Ross agreed to create some small and large data files for testing in ped format so only one (of the soon to be many!) import routines can be written.
missing values
Long discussion about missing values in the current genetics.ng representation. In an ideal world, the analysis routines might only have to know about the internal representation although for result presentation, annotation requires that the analysis code be able to deconstruct the internal representation back to whatever allele codes the user wanted to use. Scott pointed out that for many of the older types of marker, one allele might be unknown (eg a dominant allele where the other allele cannot be determined), so having a missing allele is still analysable. Ross (selfishly) argued that it might be best to try to cover the 90% of cases requiring 10% of the work - in human SNP association data, a missing allele really meant that the marker was missing for that subject since most high throughput snp genotyping methods give 2 good calls or else the call is pretty much uninterpretable - if you can't reliable distinguish two homozygous "clouds" and a heterozygous cloud from taqman/sequenom/illumina genotyping, you tend to drop the whole marker from all analysis. All agreed to think about this more for the next meeting.
Missing Values -- Sat, 12 Feb 2005 16:06:53 -0500 reply
One comment about missing data. One important reason for handling 1 called and 1 missing allele is the X and Y chromosomes for males. To be pedantic, males have 1 copy of X and 1 copy of Y, so biallelic formatting should render these as marker/NA since they aren't exactly homozygotes... Sometimes one will model them as homozygotes sometimes not.

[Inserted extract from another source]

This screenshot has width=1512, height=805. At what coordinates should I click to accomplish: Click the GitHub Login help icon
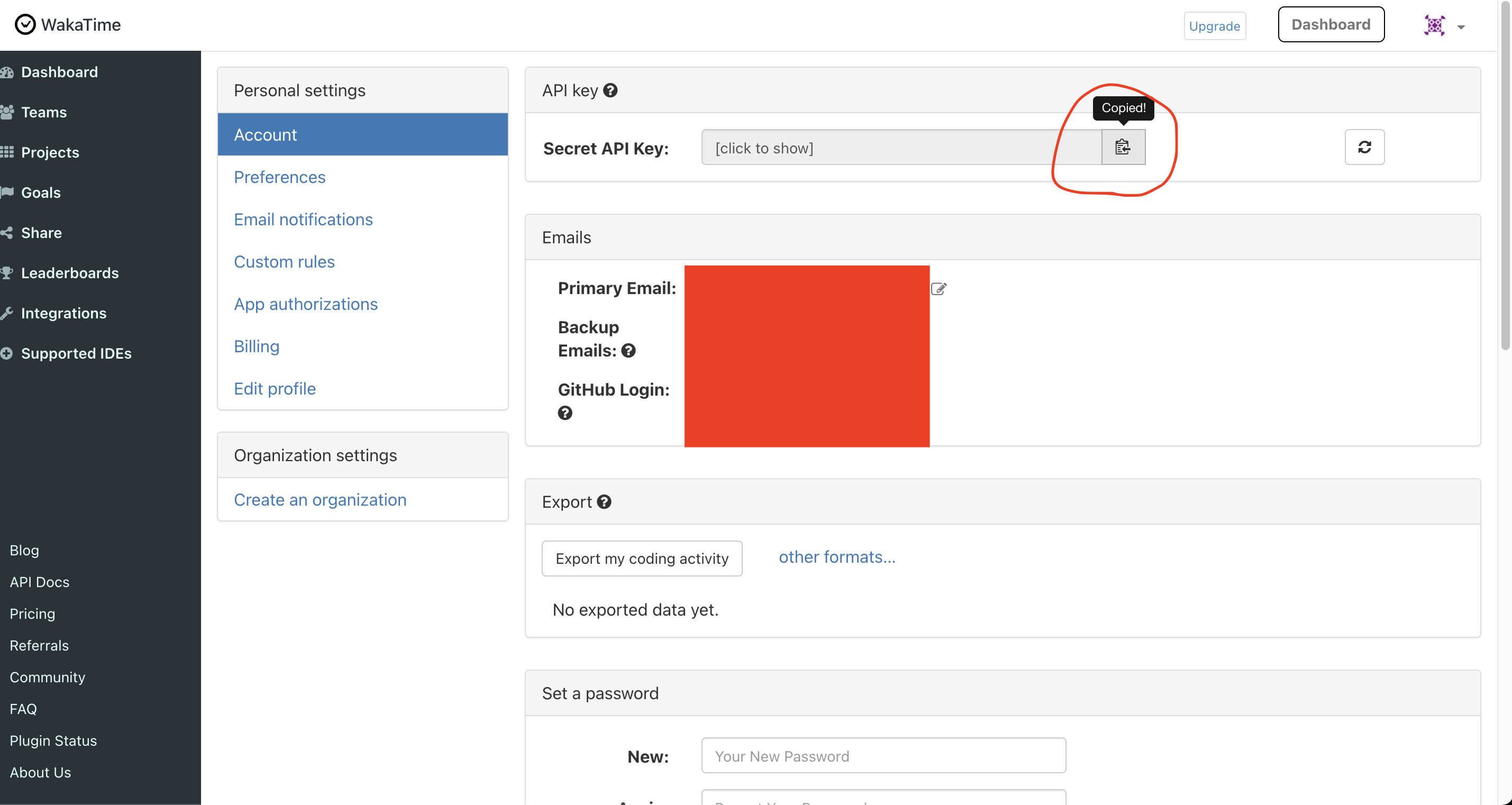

In my current code, I allow for NA (completely missing), as well as whatever/NA and NA/whatever. In all of the codes I've worked on the latter two get mapped to the first, but there are cases where the mapping ought to be different.
This wasn't hard to handle using my internal format, and should be straightforward using our new format. Total NA's are simply coded as NA in the data matrix. NA alleles are simply appropriately marked as NA in the translation table.
-Greg
Re: Missing values -- Mon, 14 Feb 2005 21:33:32 -0500 reply
Missing values --chasalos, Mon, 14 Feb 2005 22:23:10 -0500 reply
I expanded on some of my thoughts about missing values in a (new) IDEAS file in CVS. Here's an excerpt:
A. Can a completely unknown genotype be encoded by a missing value (NA) in the callCodes slot? Scott votes NO. I don't see much benefit. Costs are lack of consistency, lack of explicitness, and added programmer headaches.

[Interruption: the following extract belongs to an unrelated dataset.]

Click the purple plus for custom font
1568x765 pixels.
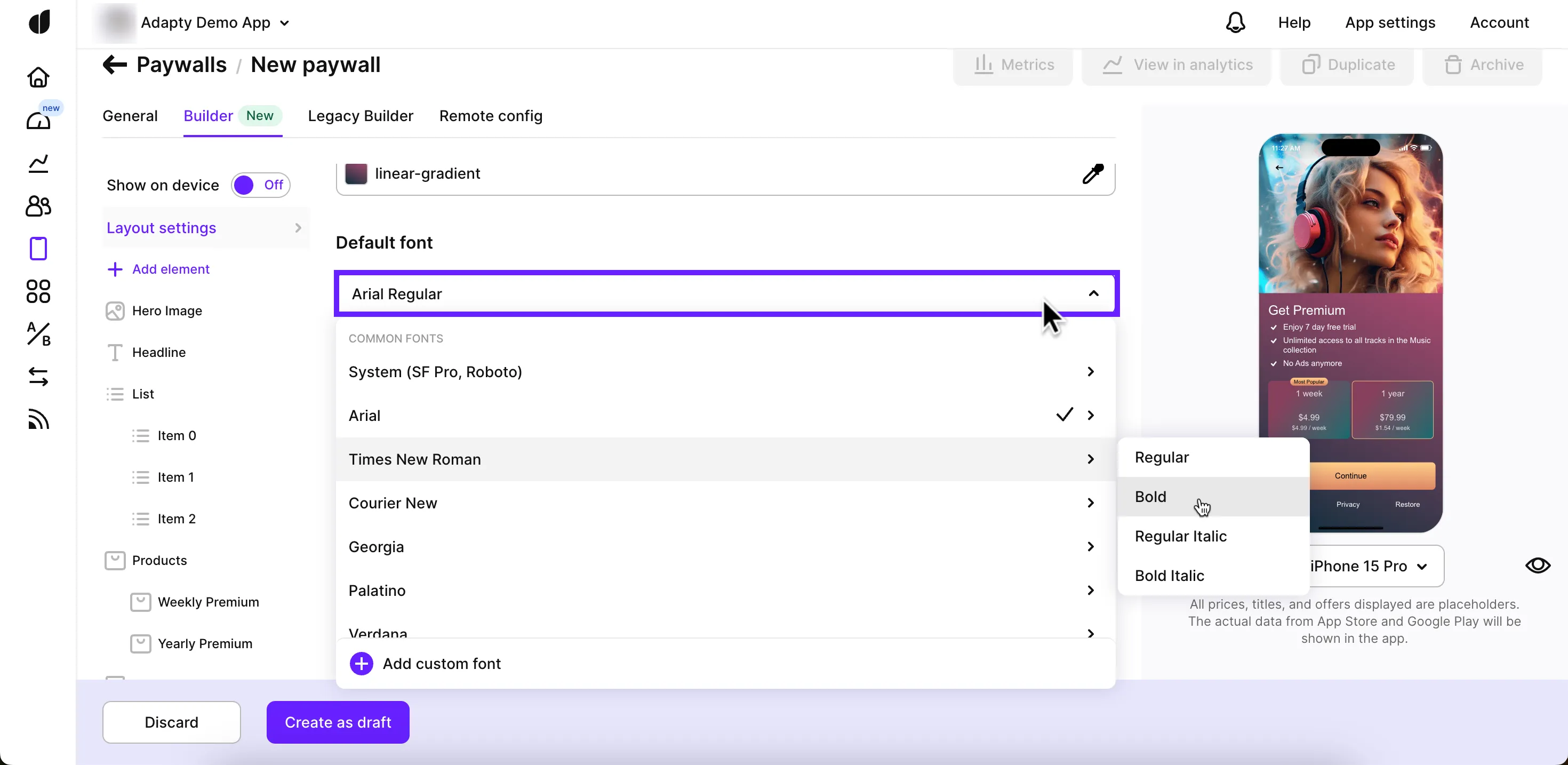pyautogui.click(x=362, y=663)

I propose we add a "missingCodes" slot to the data structure for this purpose. This is a list, similar to the transTables slot. The names of the list MUST match the names of the transTables list exactly. Each component is a character vector containing allele strings to be interpreted as missing for a particular locus type.
I realize this adds complexity. But I think the flexibility gained by not forcing "NA" and only "NA" to signify a missing allele will turn out to be worth it in the long run.
Please see the IDEAS file for more detail than you would like.